Distant Voices, Still Lives (1988)



Synopsis:
Terence Davies' contemplative vision of his upbringing in 1940s/1950s Liverpool.

I saw Of Time and the City not that long ago - Davies' homage to his home town of Liverpool and the changes that the city has seen from the '50s onwards. A lovely sort-of-documentary but in my mind not quite as good as a much earlier BFI documentary on Northern cities - Morning in the Streets. Anyhow, Distant Voices really exceeded my expectations and is also a deeply emotional film.

The film starts with us looking at an ordinary terraced house, fairly drab, nothing extraordinary. As the camera takes us inside the house and along the hallway to look at the stairs, we see a woman come to the bottom of the stairs and call up to her three children to come down for breakfast. We then expect to see the children tumble down the stairs but instead we hear their voices and footsteps but see nothing. This immediately said to me that this film is about memory; that sensation of being in a place full of memories and senses coming back to you - words said, noises heard.

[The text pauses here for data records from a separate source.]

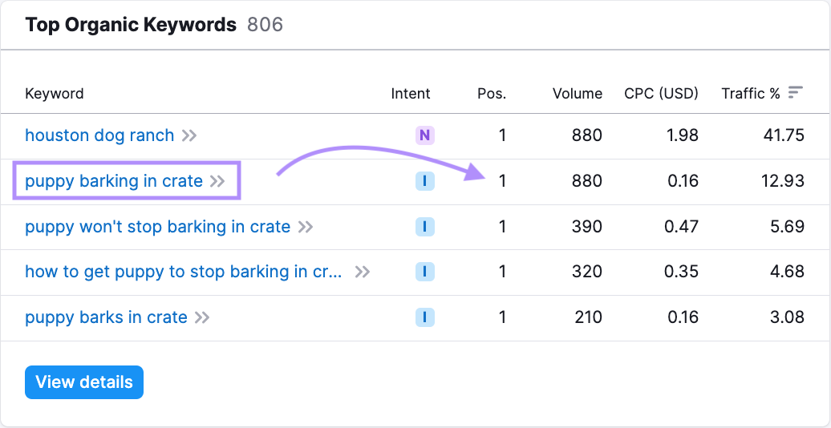This screenshot has width=831, height=428.
Task: Open puppy won't stop barking in crate link
Action: (157, 227)
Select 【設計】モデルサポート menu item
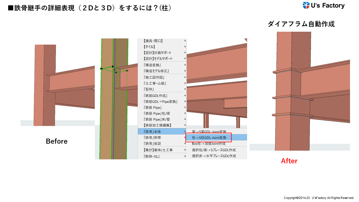 [x=158, y=59]
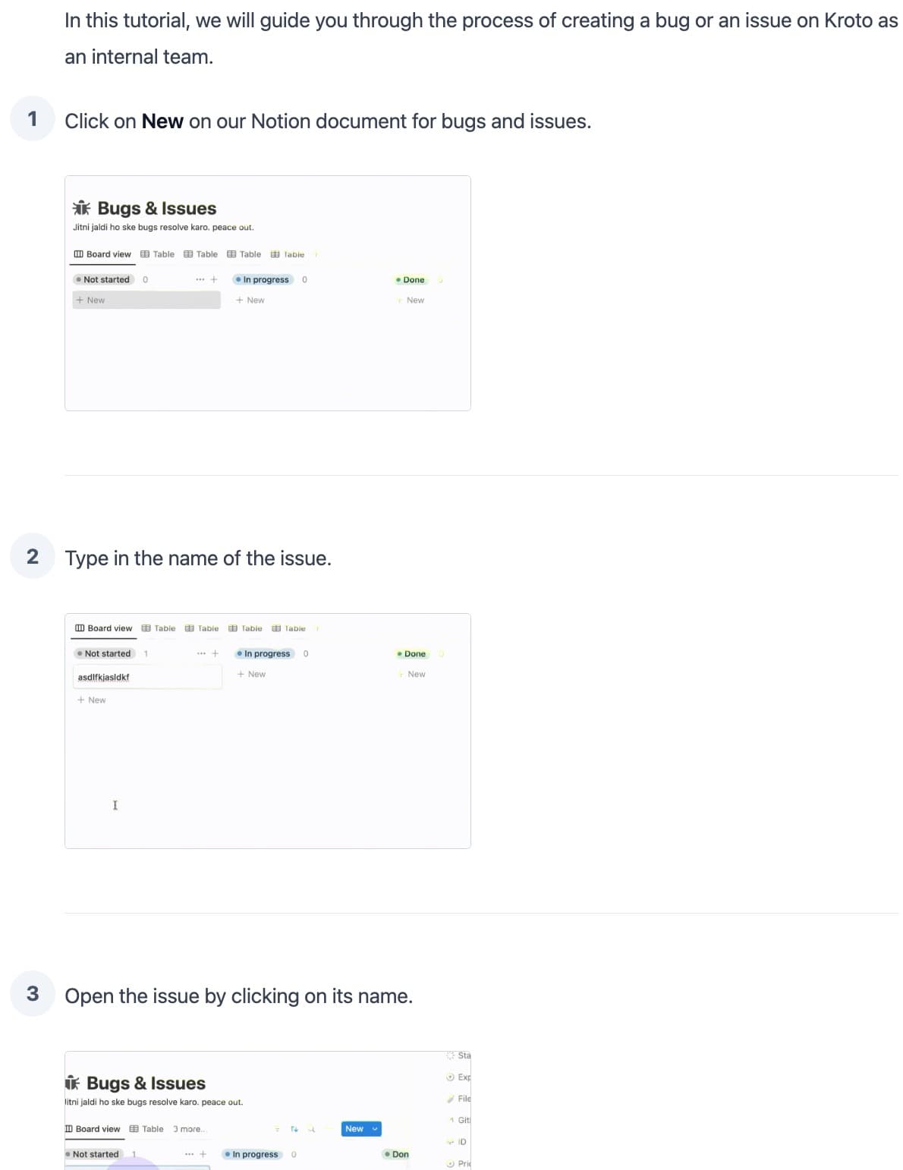Open the chevron dropdown on the blue New button

(x=375, y=1128)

It also gave me a hint that this was going to be a non-linear narrative. It is a film full of tableaux and vignettes, all centering around a working class, Catholic family and the big events that frame their lives, the births, marriages and deaths. Each event is staged like an act in a play, kind of out context of the rest of the film, but each episode is like this with only images and music threading everything together rather than the standard voiceover or necessary explanatory scenes. This format gives the film lots of spaces and silences, allowing the viewer to slow down, absorb the images and contemplate on their own history, their own life.

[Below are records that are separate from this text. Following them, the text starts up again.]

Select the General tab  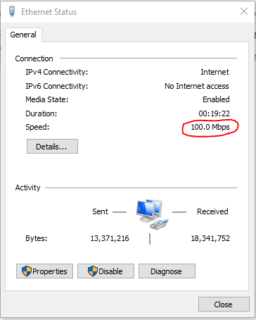pyautogui.click(x=23, y=35)
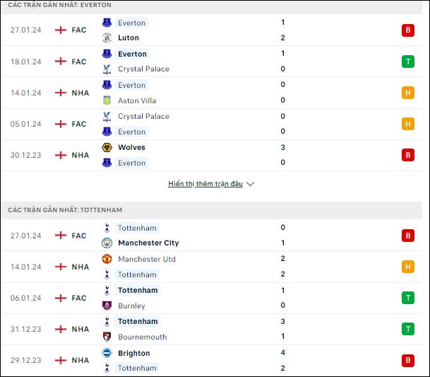Expand more matches via 'Hiển thị thêm trận đấu'
Viewport: 430px width, 377px height.
(x=205, y=184)
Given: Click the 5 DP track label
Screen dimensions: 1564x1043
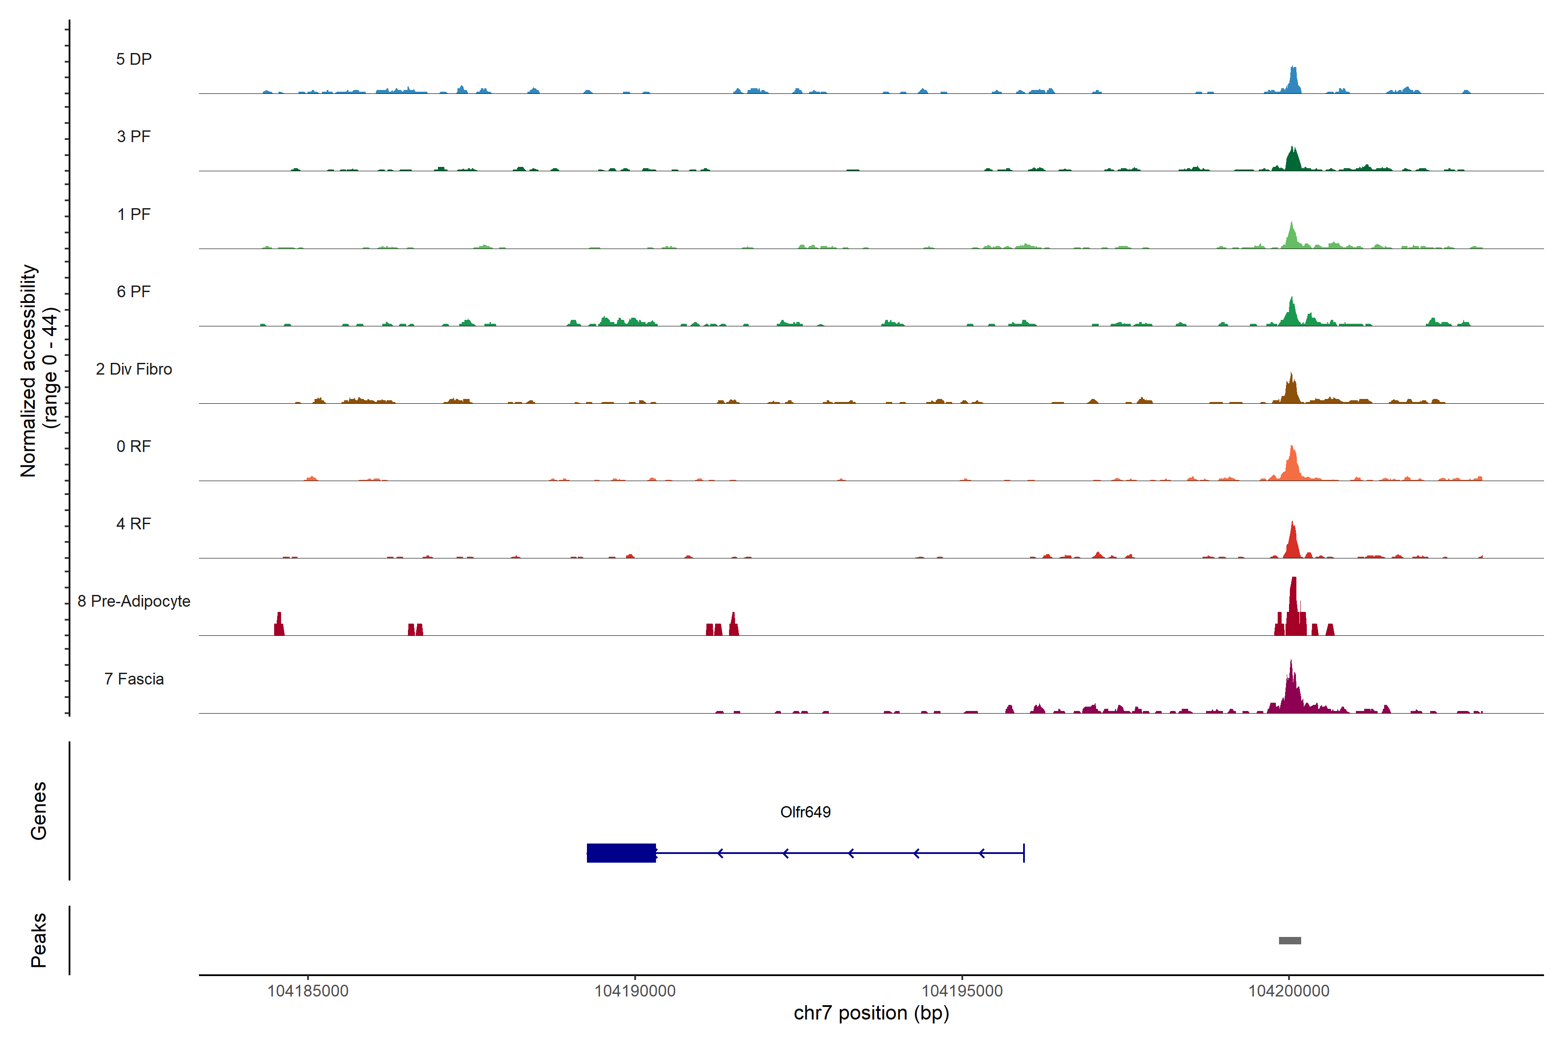Looking at the screenshot, I should coord(134,59).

The theatrical feel extends to the settings and surroundings, lighting and sound direction. Many scenes include shafts of slightly unreal looking sunlight coming through windows and very little or no extraneous noise in the street scenes. The colour palette is very drab and washed out in the first half, with even rosy wallpaper looking pale and dated. The second half warms up (as explained in the interview with the director in the DVD extras) as the story becomes slightly warmer, though to say why may ruin the film.

The story itself is about Davies' family and is one of the most emotive and down to earth depictions of domestic violence I've seen for a long time. There's no Nil by Mouth De Niro-esque ramblings from Dad Pete Postlethwaite in this film. We don't get an explanation as to why this man is an unpredictable tyrant towards his family, we simply see the erratic, violent outbursts and the fallout. Reminding me as it did of part of my own family one generation back, I found this a very uncomfortable watch but perhaps brought me closer to understanding what my own grandmother must have gone through.

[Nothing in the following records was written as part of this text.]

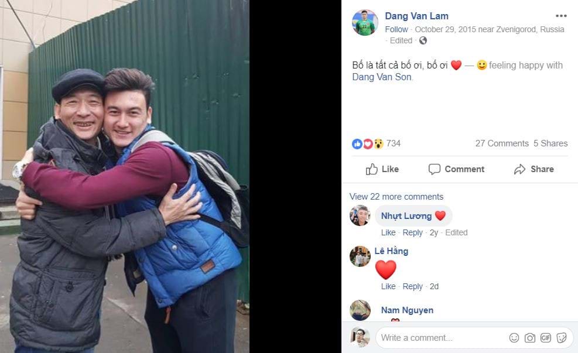Open Dang Van Lam's profile picture thumbnail
This screenshot has height=353, width=578.
[x=365, y=22]
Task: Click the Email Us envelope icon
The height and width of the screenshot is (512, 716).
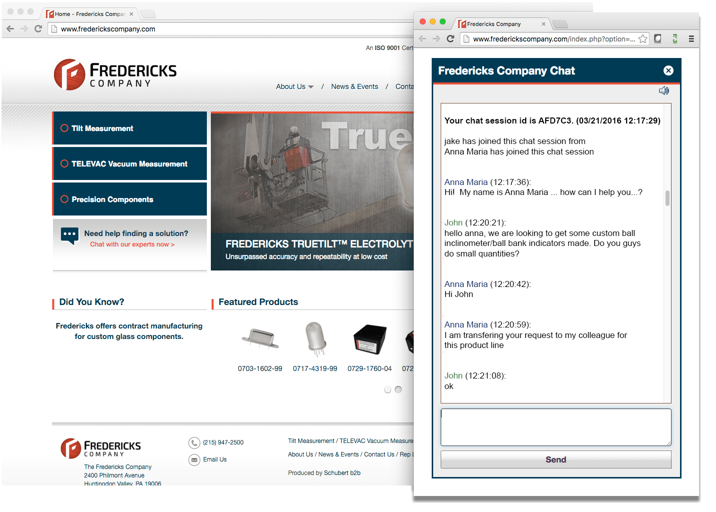Action: click(x=194, y=460)
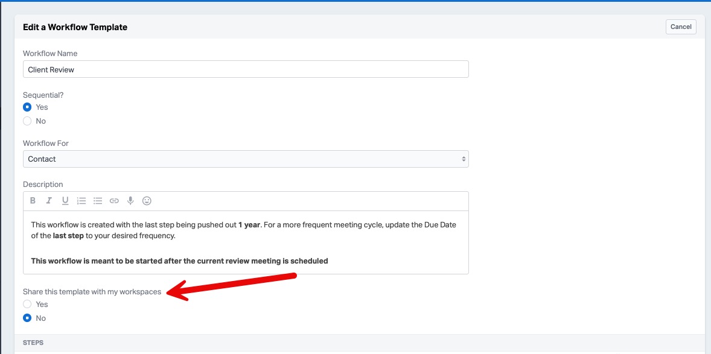Click the underline formatting icon

click(x=65, y=201)

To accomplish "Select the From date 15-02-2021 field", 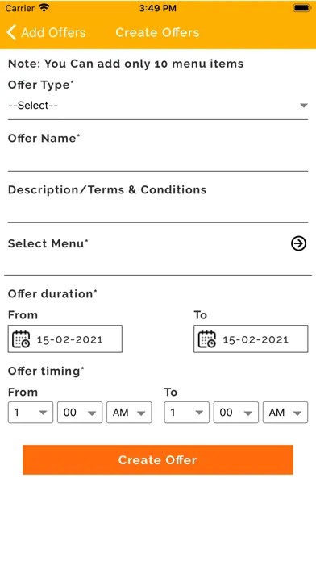I will pos(65,339).
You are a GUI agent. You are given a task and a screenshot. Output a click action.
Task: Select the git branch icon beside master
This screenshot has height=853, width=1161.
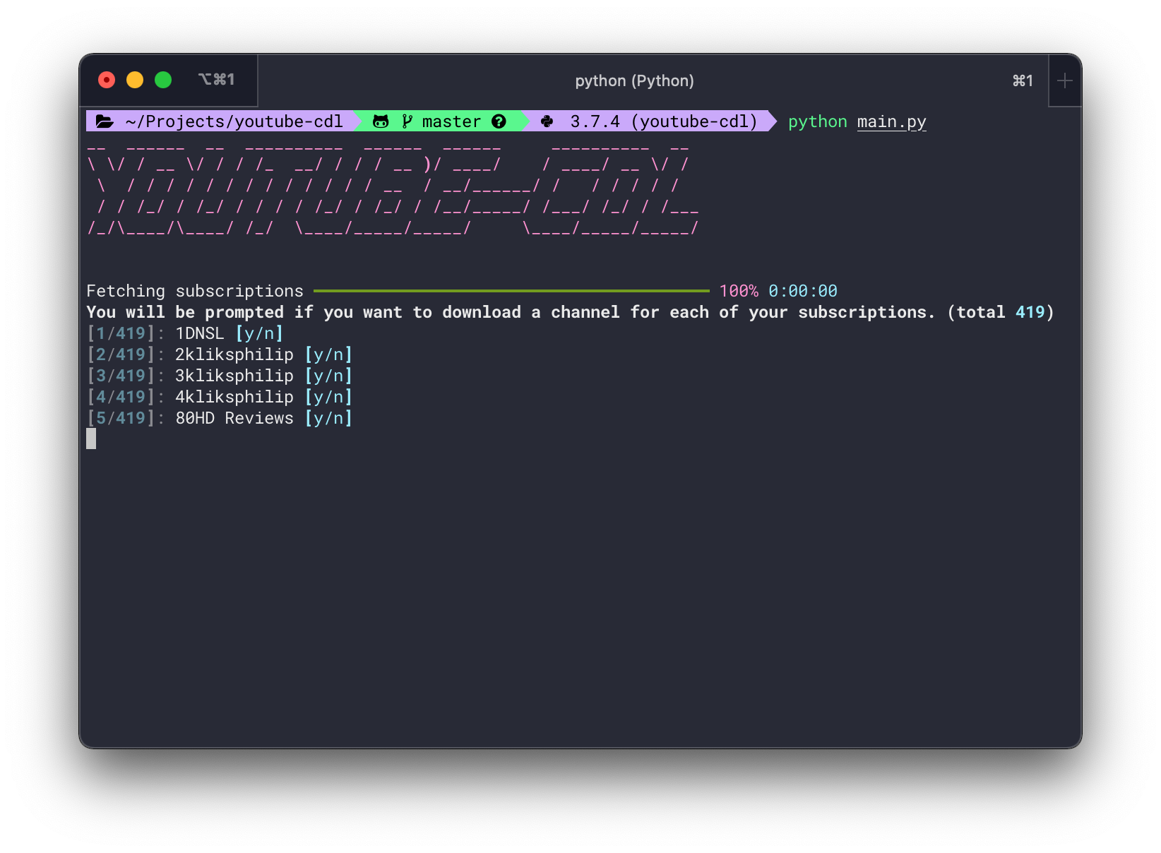(x=405, y=121)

In a broader way, I think Davies does a great job in showing how men and women experience life differently, especially at that particular time and how the expectations of family, church and community had a tight grip on people's lives. He also evokes a real spirit of place, with the characters singing songs and using language of a very specific location and era. In this way, Davies has created a wonderful document of memories of his early family life, but one that gives us many universal truths.

Next to watch will be his follow up film The Long Day Closes.